Hackers exploit Windows and Office flaws — Microsoft responds with security fixes to protect users worldwide. The company released a Microsoft security patch after reports of active attacks targeting critical Windows and Office vulnerabilities. These updates address zero-day vulnerabilities that allowed hackers to gain unauthorized access and install malware through simple, one-click attacks.
At least two flaws were triggered by a malicious link on Windows systems, while another exploited malicious Office files. Experts from the Google Threat Intelligence Group helped identify these vulnerabilities, now officially logged as CVE-2026-21510 and CVE-2026-21513. Both are considered high-severity bugs, affecting all supported Windows versions.
The Windows Shell vulnerability allowed hackers to bypass the SmartScreen security feature, enabling malware installation and remote code execution. Similarly, the MSHTML engine flaw in older Internet Explorer components posed risks for privilege escalation and potential system compromise. Security researchers, including Dustin Childs, warned that these actively exploited Windows bugs could lead to ransomware deployment or intelligence collection if unpatched.

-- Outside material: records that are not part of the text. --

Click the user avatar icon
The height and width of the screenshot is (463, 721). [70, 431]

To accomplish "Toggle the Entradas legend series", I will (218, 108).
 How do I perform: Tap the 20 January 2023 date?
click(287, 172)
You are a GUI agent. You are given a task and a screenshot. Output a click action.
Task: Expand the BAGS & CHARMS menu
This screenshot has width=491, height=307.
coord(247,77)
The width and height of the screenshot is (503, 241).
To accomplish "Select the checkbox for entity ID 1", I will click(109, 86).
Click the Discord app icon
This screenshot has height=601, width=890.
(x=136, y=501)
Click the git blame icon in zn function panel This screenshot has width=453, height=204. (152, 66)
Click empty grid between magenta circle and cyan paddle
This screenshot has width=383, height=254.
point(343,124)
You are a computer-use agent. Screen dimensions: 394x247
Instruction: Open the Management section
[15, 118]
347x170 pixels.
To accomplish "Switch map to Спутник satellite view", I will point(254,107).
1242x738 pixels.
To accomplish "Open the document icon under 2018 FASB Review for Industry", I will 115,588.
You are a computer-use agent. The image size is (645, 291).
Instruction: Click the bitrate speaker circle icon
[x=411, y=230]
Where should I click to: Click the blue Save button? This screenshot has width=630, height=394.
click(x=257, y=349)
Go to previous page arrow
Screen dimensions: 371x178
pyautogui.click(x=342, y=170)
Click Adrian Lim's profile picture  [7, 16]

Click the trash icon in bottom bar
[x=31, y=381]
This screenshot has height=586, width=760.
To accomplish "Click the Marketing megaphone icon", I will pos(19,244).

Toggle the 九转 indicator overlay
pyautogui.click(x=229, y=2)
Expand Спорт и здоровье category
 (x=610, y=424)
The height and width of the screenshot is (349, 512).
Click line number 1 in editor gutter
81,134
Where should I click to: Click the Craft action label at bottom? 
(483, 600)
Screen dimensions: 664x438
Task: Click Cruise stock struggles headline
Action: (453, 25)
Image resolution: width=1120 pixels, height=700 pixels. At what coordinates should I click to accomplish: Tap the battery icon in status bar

Microsoft urges users to immediately apply the latest Windows security update and Office patches. Microsoft recommends enabling automatic updates and verifying systems through Patch Tuesday updates. For enterprises, IT administrators should prioritize these fixes to reduce cybersecurity threats and prevent large-scale exploitation.
Regular patching and cautious handling of email links and Office documents remain crucial. Microsoft’s swift response highlights the importance of timely updates to safeguard against critical Windows flaws and ongoing cyberattacks.